I want to create an aggregator, which goal is to grabb facebook posts (text, pictures, videos). Next step is to post grabbed info on my resource, and video on my youtube channel. I want to let cron launch this aggregator every 1 minute. But I think, that I will meet next problem: If I grabbed such large video file, it can be not complete uploading to youtube till 1 minute. Till this minute it make happen so, that next video file will be grabbed and it need to be uploaded too. My question: is this second video file will be stay in queue and wait till first will be uploaded, or I need to create a multi threads for this? If so, please tell me how?
Crontab simply spawns a process at a scheduled time. If cron is still running a process that it initiated 1 minute ago, it will create another process (i.e. 2 will be running at the same time).
Your code must ensure that files which are being uploaded are marked such that, if/when cron runs a second process, it doesn't try to upload the same file multiple times.

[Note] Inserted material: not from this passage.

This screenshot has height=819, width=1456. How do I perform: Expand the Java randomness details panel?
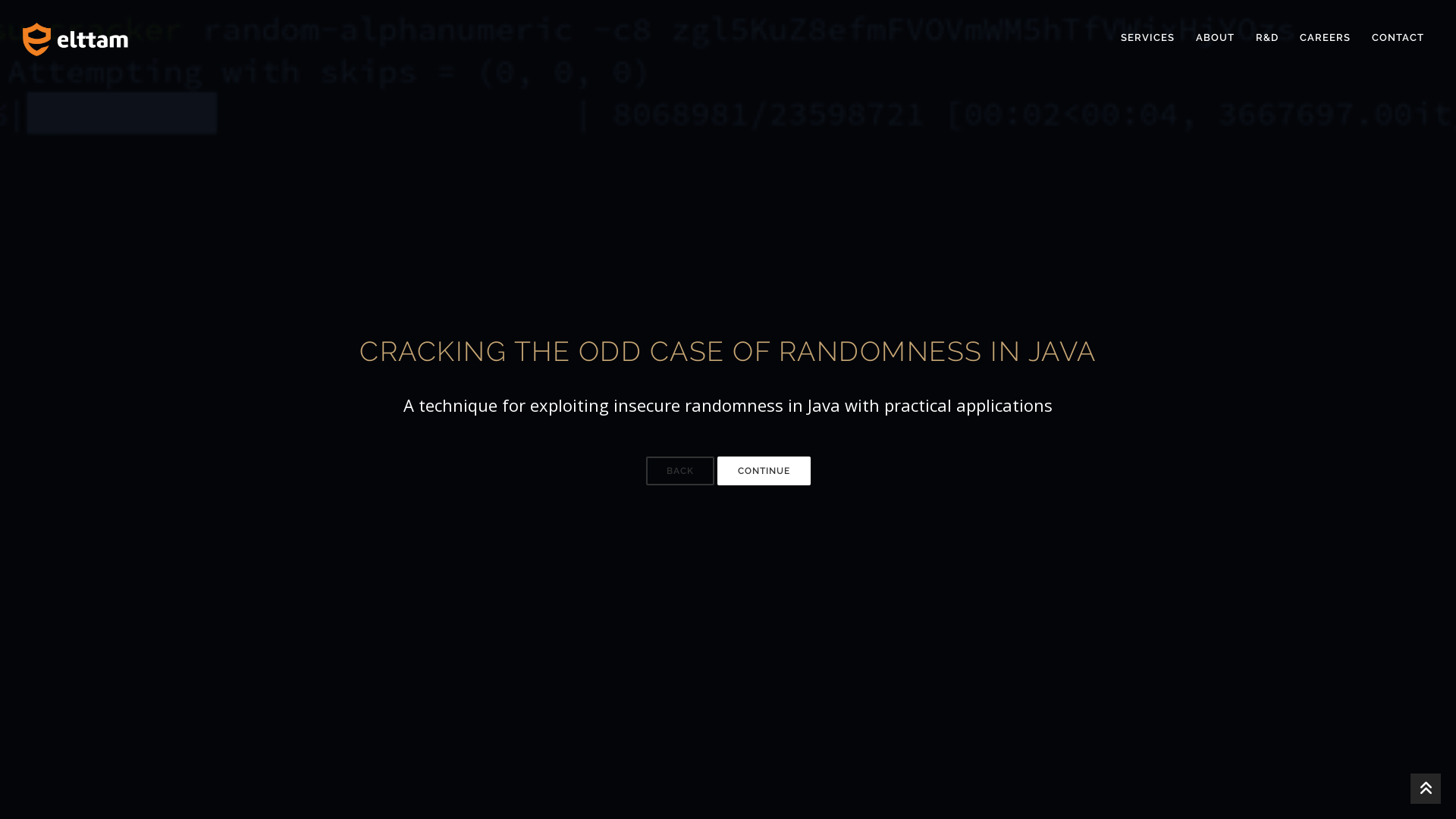[763, 470]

Your logic would be something like this:
Grab data
Before you upload that data, check (in a database, for example) if you are already uploading it
If you are not already uploading it, mark in the database that you are uploading that data
Upload the data
To be honest, this isn't a great use of cron and you'd do better with a long-running process. Software like supervisord can allow you to create a long-running PHP script which is automatically restarted if it crashes.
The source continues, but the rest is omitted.